• What is being asked
Output the line that contains "This screenshot has width=555, height=720.", then every line beneath it through the end of the records, exactly as given and with no other lines.

◇ ◇ ◇ ◇

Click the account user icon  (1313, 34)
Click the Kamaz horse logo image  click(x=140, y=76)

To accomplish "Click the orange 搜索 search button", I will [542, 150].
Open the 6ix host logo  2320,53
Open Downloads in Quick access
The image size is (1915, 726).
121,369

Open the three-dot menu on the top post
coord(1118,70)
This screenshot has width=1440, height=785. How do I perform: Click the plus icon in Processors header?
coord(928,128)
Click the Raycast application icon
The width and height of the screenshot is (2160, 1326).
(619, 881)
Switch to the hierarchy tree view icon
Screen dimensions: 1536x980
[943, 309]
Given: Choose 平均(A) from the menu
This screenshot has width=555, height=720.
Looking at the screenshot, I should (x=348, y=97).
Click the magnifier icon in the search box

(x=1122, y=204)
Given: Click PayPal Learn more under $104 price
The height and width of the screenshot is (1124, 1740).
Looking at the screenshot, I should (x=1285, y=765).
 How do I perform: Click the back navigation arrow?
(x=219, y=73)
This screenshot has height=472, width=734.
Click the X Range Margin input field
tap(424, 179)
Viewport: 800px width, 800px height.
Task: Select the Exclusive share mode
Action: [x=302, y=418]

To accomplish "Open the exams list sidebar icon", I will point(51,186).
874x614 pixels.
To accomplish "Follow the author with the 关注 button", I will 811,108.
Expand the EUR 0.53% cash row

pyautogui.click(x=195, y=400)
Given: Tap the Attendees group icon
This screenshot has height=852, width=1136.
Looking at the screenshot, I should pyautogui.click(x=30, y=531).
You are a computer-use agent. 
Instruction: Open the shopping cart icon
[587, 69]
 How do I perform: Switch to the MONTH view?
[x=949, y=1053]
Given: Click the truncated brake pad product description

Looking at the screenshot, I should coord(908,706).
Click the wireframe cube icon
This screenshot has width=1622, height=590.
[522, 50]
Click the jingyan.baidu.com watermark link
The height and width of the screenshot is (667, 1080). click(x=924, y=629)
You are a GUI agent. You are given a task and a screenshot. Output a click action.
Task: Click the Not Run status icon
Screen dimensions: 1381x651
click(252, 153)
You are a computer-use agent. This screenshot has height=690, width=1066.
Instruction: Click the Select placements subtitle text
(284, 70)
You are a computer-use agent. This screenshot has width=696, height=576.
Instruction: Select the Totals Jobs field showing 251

◇ ◇ ◇ ◇

• Task result
This screenshot has width=555, height=720.
Looking at the screenshot, I should (x=348, y=97).
Click the magnifier icon in the search box

(x=1122, y=204)
Given: Click PayPal Learn more under $104 price
The height and width of the screenshot is (1124, 1740).
Looking at the screenshot, I should (x=1285, y=765).
 How do I perform: Click the back navigation arrow?
(x=219, y=73)
This screenshot has height=472, width=734.
Click the X Range Margin input field
tap(424, 179)
Viewport: 800px width, 800px height.
Task: Select the Exclusive share mode
Action: [x=302, y=418]

To accomplish "Open the exams list sidebar icon", I will point(51,186).
874x614 pixels.
To accomplish "Follow the author with the 关注 button", I will 811,108.
Expand the EUR 0.53% cash row

pyautogui.click(x=195, y=400)
Given: Tap the Attendees group icon
This screenshot has height=852, width=1136.
Looking at the screenshot, I should pyautogui.click(x=30, y=531).
You are a computer-use agent. 
Instruction: Open the shopping cart icon
[587, 69]
 How do I perform: Switch to the MONTH view?
[x=949, y=1053]
Given: Click the truncated brake pad product description

Looking at the screenshot, I should coord(908,706).
Click the wireframe cube icon
This screenshot has width=1622, height=590.
[522, 50]
Click the jingyan.baidu.com watermark link
The height and width of the screenshot is (667, 1080). click(x=924, y=629)
You are a GUI agent. You are given a task and a screenshot. Output a click action.
Task: Click the Not Run status icon
Screen dimensions: 1381x651
click(252, 153)
You are a computer-use agent. This screenshot has height=690, width=1066.
Instruction: Click the Select placements subtitle text
(284, 70)
You are a computer-use agent. This screenshot has width=696, height=576.
Instruction: Select the Totals Jobs field showing 251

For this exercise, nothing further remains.